(Data excerpts)
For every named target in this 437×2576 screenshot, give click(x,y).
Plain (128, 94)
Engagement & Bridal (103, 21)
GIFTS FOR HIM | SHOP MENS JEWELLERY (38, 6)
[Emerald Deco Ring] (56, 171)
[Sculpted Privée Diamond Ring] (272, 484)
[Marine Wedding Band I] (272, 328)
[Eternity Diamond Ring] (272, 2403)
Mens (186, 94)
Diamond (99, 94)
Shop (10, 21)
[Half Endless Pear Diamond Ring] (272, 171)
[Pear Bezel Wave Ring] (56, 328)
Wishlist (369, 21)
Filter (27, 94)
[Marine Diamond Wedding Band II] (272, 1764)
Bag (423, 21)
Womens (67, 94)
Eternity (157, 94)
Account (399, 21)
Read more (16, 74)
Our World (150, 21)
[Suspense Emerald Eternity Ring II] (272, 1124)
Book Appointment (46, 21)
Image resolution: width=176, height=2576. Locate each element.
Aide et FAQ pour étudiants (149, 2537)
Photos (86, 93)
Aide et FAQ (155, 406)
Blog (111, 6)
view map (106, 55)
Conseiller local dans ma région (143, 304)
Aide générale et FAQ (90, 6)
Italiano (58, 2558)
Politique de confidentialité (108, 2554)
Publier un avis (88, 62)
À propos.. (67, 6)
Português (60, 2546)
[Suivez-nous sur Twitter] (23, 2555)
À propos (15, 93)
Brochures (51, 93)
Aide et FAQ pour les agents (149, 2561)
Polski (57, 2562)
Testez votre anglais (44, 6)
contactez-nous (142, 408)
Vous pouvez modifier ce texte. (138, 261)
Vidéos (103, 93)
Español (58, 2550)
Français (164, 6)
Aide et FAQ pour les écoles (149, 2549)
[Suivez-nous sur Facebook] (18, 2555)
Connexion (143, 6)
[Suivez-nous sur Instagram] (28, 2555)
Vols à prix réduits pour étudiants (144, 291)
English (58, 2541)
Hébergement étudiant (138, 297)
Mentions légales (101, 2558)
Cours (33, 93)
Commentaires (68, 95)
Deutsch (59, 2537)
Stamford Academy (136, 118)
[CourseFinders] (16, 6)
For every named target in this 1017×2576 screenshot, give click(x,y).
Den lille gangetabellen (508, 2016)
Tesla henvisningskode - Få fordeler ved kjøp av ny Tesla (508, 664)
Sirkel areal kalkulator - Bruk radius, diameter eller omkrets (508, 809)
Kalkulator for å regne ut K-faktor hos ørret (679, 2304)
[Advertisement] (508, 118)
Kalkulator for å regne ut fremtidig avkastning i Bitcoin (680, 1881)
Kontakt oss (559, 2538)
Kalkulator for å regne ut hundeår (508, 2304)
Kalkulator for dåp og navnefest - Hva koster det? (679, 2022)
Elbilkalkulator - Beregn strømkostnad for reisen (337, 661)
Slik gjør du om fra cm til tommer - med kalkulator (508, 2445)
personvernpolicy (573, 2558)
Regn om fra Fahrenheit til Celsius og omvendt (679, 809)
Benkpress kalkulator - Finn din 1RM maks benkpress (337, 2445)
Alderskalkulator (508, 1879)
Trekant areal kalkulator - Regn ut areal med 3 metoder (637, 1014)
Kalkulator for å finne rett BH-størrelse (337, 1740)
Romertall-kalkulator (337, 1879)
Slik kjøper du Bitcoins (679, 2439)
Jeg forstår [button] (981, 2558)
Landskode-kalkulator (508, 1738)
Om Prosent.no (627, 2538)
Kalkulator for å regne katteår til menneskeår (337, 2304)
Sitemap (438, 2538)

**Problem requirements**
Would you set down, word for word, the lines from the opening of the entries above through the line with "Testez votre anglais (44, 6)", both included, and no others?

**Result of the exercise**
For every named target in this 437×2576 screenshot, give click(x,y).
Plain (128, 94)
Engagement & Bridal (103, 21)
GIFTS FOR HIM | SHOP MENS JEWELLERY (38, 6)
[Emerald Deco Ring] (56, 171)
[Sculpted Privée Diamond Ring] (272, 484)
[Marine Wedding Band I] (272, 328)
[Eternity Diamond Ring] (272, 2403)
Mens (186, 94)
Diamond (99, 94)
Shop (10, 21)
[Half Endless Pear Diamond Ring] (272, 171)
[Pear Bezel Wave Ring] (56, 328)
Wishlist (369, 21)
Filter (27, 94)
[Marine Diamond Wedding Band II] (272, 1764)
Bag (423, 21)
Womens (67, 94)
Eternity (157, 94)
Account (399, 21)
Read more (16, 74)
Our World (150, 21)
[Suspense Emerald Eternity Ring II] (272, 1124)
Book Appointment (46, 21)
Image resolution: width=176, height=2576. Locate each element.
Aide et FAQ pour étudiants (149, 2537)
Photos (86, 93)
Aide et FAQ (155, 406)
Blog (111, 6)
view map (106, 55)
Conseiller local dans ma région (143, 304)
Aide générale et FAQ (90, 6)
Italiano (58, 2558)
Politique de confidentialité (108, 2554)
Publier un avis (88, 62)
À propos.. (67, 6)
Português (60, 2546)
[Suivez-nous sur Twitter] (23, 2555)
À propos (15, 93)
Brochures (51, 93)
Aide et FAQ pour les agents (149, 2561)
Polski (57, 2562)
Testez votre anglais (44, 6)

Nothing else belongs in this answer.